For a test exam of size \(256\times 256\times 64\), our method produces a segmentation result in 0.499 seconds (approximately, 7.79 milliseconds to process an image of size \(256\times 256\)). It was tested on a personal computer of i7 with 32-GB RAM and GPU (GeForce GTX 1070).

The proposed method showed promising results for cross-training with images from different imaging modalities. It can reduce the need to start from zero each time a new modality is required. However, studying and modeling of the challenges and variations in medical imaging acquisitions would be important. Moreover, our approach has shown promising results for the delineation of multi-structure targets from only a few pseudo-landmarks of a particular structure, for example, for cardiac multi-structure segmentation using only four contour landmarks at the level of the myocardium. The Hausdorff distance error, particularly at the myocardium, often with a small area and difficult to segment, could be improved by increasing the depth of the segmentation block. The pseudo-landmarks used in our system to initialize the prior-knowledge prediction could be modeled using a variational auto-encoders or extract automatically from the raw input images.
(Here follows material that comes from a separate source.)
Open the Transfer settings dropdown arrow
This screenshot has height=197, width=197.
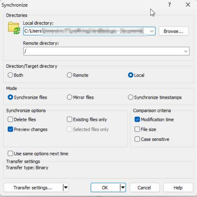(66, 187)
The datasets used in our experiments were not challenging to resize to the same voxel spacing and center crop because all targets were at the center of the original input image. However, as this may not be the same for other medical imaging domains, it might require high care not to bias the pixel intensity information and not to lose high-level information of the images while interpolating or cropping.

One of the limitations of our method lies in the target structure regularity. As the prior-knowledge generator is designed to learn uniform structures, it would be promising to segment target with uniform shape and topology (such as heart, prostate, liver, or lung). In other segmentation tasks involving irregularly shaped targets such as tumors, it remains unclear how our approach would perform. It will be investigated in future work.

Conclusions

In this paper, we presented a fast, interactive deep learning framework for accurate medical image segmentation and performed extensive ablation studies to apply the system in different imaging domains. It yielded promising segmentation results with an average Dice similarity coefficient of 97% to deliver 3D contours on intraoperative transrectal ultrasound images. Similarly, it produced a 95% Dice similarity coefficient on postoperative computed tomography images of prostate brachytherapy. Experiments on cardiac multi-structure segmentation from 2D echocardiographic images also yielded promising results. Without the assumption of a few additional seconds to select the landmarks, our method produces a segmentation result in 0.499 seconds for a test exam of size 256 x 256 x 64. Thus, the proposed method is well suited for real-time prostate clinical target volume segmentation in transrectal ultrasound-based image-guided prostate brachytherapy. We also demonstrated the application of our method for domain adaptation by training on given annotated dataset distribution and applying it onto different testing domains. As it is less dependent on the intensity distribution of the raw input images, it learned to transfer the knowledge of the target between different imaging modalities. This approach could be used to transfer information between different computer-assisted radiology tasks such as in image-guided permanent prostate brachytherapy procedures. We believe that our approach has the potential to solve the bottleneck of deep learning methods in adapting to inter-clinical imaging and dataset variations and speed up the annotation process in weakly supervised-based domain adaption applications.